# The Bottom Line: Scale Does Not Equal Profit

January 29, 2012 11:05 PM

Oftentimes, we think we need to be big to be profitable. That is not the case. In working with farmers and following their financial progress for many years, my colleagues and I have discovered there is little correlation between profitability and the size, type or location of an operation.

The chart below contains data from selected clients of ours showing their return on assets and return on equity throughout a number of years. The results reflect four key areas that
affect profitability and a fifth that is less important but can also add to the bottom line.

Balance sheet math. The first area that separates farmers from their competition is marketing. Good marketing results can add up to \$300 per acre extra income. If you are not selling your products in the top third of the price range for the year, work with someone who can help you get there.

The second area of great leverage is managing machinery cost per acre. Machinery depreciation, interest and repairs can total 25% of the balance sheet value of equipment each year.

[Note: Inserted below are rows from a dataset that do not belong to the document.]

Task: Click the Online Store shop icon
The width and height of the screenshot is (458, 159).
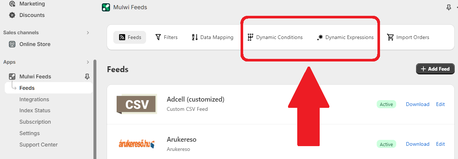Action: [x=12, y=44]
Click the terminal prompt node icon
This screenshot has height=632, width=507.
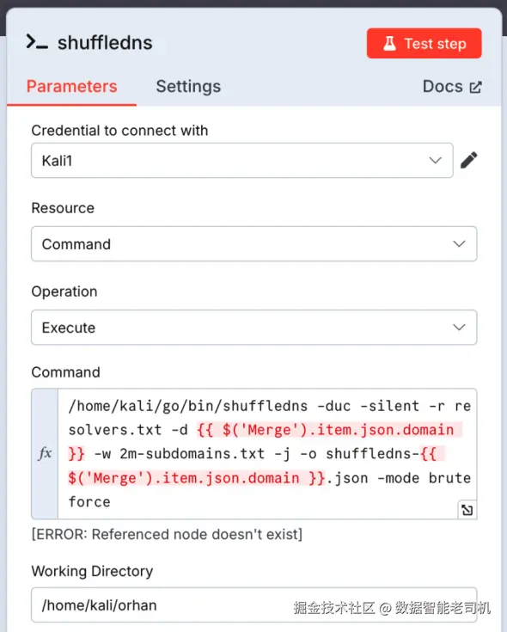[x=37, y=42]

In benchmarking one operation against another, we allocate 10% for depreciation, 10% for interest or opportunity costs and 5% for repairs. In our database, the range in machinery cost per acre is \$25 to \$200, and again, there is no correlation with size of operation.

Another profit leverage point is labor cost per acre. The range in our database is \$5 to \$125 per acre. We figure labor cost per acre by taking a family living draw from the operation or paid wages, adding hired labor and dividing the total by harvested acres. I have had clients say, "But Moe, I have three daughters in college." I respond, "Does that hit your checkbook?" They say, "Yes, big-time!" I say, "That affects your competitive advantage."

Conversely, I have a customer whose spouse is a pharmacist, and they take no draw out of the farm for family living expenses. There again, it affects their competitive advantage and bottom line.

The fourth area of increasing profit margins is agronomic management. There are many ways to improve in this area, with advantages of up to another \$100 per acre.

The last area that separates those that make good returns from others is reducing input costs, but compared with the opportunity in "chasing the top four rabbits," it pales in comparison.

Producers spend much of their time trying to reduce input costs for several reasons. First, it is the most visible area. You write checks for these items—big ones. You do not write checks for lost opportunity in marketing or agronomic management.

Second, input suppliers are the closest ones to let your frustrations out on because they are frequently an important part of your business.

The third reason is that if cost-cutting is done in the wrong areas or by using products that are not high in quality or backed by assurances and a knowledgeable sales staff, it can cut into your bottom line.